TASK DIRECTIONS: Copy out exactly the lines from the first line of the material below through the line containing "Viewport: 1000px width, 1000px height.", and nothing beyond them.

_ _ _ _ _ _ _

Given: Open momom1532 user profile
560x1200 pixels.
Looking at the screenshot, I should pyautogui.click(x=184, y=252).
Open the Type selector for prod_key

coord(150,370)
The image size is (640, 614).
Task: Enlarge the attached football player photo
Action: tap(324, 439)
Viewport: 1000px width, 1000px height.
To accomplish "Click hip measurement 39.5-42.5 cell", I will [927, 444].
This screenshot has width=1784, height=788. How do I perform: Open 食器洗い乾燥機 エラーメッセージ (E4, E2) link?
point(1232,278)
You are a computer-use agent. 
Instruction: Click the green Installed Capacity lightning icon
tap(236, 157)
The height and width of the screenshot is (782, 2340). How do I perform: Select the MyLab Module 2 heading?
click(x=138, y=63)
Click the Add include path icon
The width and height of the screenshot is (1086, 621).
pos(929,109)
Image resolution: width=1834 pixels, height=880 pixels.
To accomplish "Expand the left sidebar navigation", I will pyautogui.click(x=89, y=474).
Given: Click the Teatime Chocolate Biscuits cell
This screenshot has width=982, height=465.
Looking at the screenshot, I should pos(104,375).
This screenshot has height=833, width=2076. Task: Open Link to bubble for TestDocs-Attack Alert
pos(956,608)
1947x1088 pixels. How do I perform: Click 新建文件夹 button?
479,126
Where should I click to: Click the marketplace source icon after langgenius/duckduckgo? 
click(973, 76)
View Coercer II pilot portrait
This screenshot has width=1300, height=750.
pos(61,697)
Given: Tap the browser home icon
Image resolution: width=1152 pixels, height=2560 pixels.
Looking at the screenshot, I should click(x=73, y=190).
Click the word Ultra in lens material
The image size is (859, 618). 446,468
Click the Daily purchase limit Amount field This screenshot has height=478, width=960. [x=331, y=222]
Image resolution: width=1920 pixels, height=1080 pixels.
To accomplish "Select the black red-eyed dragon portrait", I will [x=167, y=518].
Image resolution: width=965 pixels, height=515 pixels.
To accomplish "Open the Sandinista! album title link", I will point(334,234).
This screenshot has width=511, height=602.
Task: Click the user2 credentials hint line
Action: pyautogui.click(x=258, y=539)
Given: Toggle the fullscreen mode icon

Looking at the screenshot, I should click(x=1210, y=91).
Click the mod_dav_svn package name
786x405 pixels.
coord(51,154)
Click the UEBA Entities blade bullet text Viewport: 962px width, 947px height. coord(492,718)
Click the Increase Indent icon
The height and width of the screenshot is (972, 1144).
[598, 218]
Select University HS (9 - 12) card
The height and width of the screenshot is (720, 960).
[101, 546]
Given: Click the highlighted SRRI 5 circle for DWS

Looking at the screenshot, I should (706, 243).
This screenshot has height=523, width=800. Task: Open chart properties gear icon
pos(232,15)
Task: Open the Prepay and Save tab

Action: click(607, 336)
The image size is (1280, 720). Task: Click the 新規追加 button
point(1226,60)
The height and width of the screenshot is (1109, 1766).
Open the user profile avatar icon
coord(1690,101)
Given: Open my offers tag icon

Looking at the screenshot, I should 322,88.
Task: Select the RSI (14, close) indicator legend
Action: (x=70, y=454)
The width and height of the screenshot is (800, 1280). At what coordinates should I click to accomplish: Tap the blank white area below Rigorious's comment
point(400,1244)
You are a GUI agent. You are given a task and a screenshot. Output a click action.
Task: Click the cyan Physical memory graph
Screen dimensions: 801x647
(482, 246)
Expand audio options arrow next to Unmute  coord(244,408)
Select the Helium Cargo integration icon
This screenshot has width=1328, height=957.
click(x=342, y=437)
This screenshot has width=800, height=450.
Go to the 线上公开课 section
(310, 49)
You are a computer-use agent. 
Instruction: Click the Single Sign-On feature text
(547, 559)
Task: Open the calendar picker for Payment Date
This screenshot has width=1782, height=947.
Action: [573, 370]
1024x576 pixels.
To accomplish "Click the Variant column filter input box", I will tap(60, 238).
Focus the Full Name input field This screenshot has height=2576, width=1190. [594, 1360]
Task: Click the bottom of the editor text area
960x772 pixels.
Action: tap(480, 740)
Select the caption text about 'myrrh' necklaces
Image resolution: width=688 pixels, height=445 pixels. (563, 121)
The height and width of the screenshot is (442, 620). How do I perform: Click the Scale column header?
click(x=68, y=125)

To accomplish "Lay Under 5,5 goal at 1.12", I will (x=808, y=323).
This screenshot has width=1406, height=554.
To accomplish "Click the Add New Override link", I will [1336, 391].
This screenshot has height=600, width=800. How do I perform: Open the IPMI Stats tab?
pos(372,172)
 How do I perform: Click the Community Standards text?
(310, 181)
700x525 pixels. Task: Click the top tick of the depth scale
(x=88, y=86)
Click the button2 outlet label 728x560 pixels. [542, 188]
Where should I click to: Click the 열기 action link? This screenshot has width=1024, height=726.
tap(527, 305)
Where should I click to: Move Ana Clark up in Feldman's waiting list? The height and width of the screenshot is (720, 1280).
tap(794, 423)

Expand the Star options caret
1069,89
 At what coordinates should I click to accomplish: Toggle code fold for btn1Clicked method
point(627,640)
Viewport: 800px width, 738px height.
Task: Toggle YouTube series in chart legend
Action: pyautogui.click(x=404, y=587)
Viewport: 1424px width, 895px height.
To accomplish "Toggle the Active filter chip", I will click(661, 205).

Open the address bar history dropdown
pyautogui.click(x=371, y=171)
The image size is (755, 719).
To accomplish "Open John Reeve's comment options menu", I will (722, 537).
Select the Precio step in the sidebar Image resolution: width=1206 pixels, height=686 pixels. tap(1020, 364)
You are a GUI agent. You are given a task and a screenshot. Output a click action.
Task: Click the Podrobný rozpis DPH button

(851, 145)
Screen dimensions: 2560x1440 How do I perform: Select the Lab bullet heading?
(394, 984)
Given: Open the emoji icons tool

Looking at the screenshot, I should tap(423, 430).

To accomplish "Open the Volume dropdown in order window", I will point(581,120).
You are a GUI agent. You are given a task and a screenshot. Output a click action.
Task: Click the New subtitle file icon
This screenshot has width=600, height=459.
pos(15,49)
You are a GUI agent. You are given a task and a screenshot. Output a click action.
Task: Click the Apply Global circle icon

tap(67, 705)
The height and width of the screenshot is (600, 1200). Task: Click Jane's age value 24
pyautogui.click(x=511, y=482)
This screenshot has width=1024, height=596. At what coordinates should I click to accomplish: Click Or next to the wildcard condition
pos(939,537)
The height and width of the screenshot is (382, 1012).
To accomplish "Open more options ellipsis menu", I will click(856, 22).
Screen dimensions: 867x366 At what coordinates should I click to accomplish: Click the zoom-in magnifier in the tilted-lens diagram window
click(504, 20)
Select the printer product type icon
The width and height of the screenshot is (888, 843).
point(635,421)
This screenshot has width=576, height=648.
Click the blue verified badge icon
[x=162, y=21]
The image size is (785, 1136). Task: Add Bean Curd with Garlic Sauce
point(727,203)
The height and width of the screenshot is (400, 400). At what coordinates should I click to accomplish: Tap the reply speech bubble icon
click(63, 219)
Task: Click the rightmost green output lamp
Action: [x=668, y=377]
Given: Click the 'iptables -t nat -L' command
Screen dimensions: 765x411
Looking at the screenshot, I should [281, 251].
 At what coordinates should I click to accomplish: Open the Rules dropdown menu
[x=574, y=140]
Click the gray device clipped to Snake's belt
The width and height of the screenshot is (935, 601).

_ _ _ _ _ _ _

THE ANSWER:
Given: Open momom1532 user profile
560x1200 pixels.
Looking at the screenshot, I should pyautogui.click(x=184, y=252).
Open the Type selector for prod_key

coord(150,370)
The image size is (640, 614).
Task: Enlarge the attached football player photo
Action: tap(324, 439)
Viewport: 1000px width, 1000px height.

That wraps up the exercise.